つか、俺の年齢を身長で判断しないで欲しい。絶対あいつら俺を5歳位だと思ってた。

俺は8歳だコンニャロー。


その点、この人は今でこそペコペコ俺にしているが、さっきまでは俺等が冒険者であることをいち早く察して便利そうな冒険用グッズを紹介していた。

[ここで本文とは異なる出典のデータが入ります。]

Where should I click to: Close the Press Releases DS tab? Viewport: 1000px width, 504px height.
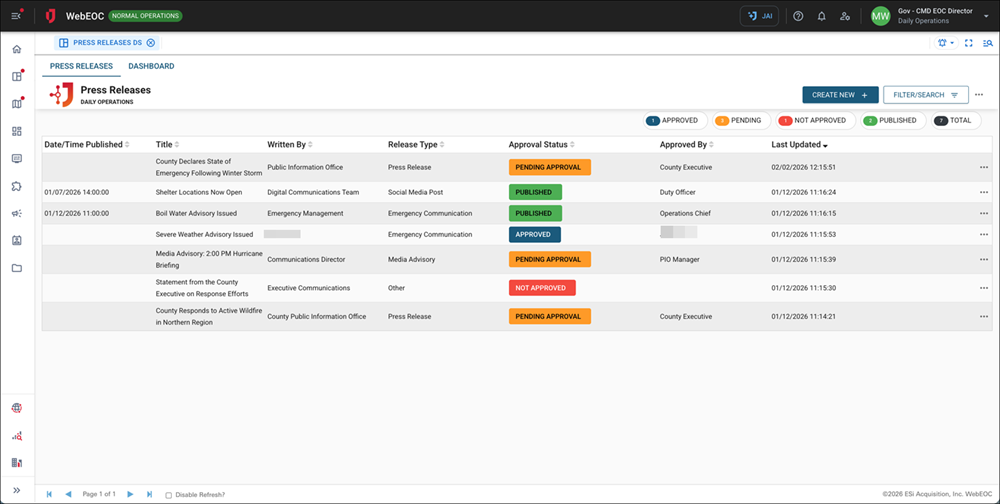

しかも他のお客さんにまで同じことをしていたし、稼ぐために命を懸けているのだろう。

孤児院設立という目標が出来た俺にはこういう人と取引をしたいと思う。


だから、


「うん。俺もここで売らせてもらえると有難い。

今はこれしか手持ちがないけど、お試しってことで売ってみて欲しい。

あ、これに関しては代金はいらないから。

売れないかもしんないしな。

後でまた納品させてもらう。あ、家は〇〇番地の白い家な。」


一応家も言っておこう。

つーか、もし俺が詐欺師だったらこの人大損だったよ。

稼ぐことに盲目すぎるからそこが心配だな……………。


「あ、アソコの方ですか!

節約魔術師(エコノミーマジシャン)の一味』となれば……。

まさか!煙玉製作者であるロイド様ではありませんか!?」


その瞬間、客のうち何人かががビックリして俺を見た。

なんだこれ。何だ、俺有名人だったのか?


「凄いな。わかるのか。

でも、煙玉は売らないぜ?アレはギルドでしか売らない決まりにしたから。」


「大丈夫です。石鹸を売っていただければ私はそれ十分ですから………。」


「そう言ってくれると有難い。

じゃあ、まだ石鹸を納品してない時から言うのも難だけど収納袋はもらっていくぞ。」


「わかりました。では。

これからも、なにか御用があれば私の所へおいで下さい!」


商人さんはそういうと踵を返してお客さんの相手をし始めた。


「ロイド。『腐死洞窟』、行こうか。」


「そうだな。」


収納袋を携えて、俺達は地図を頼りに『腐死洞窟』へと向かった。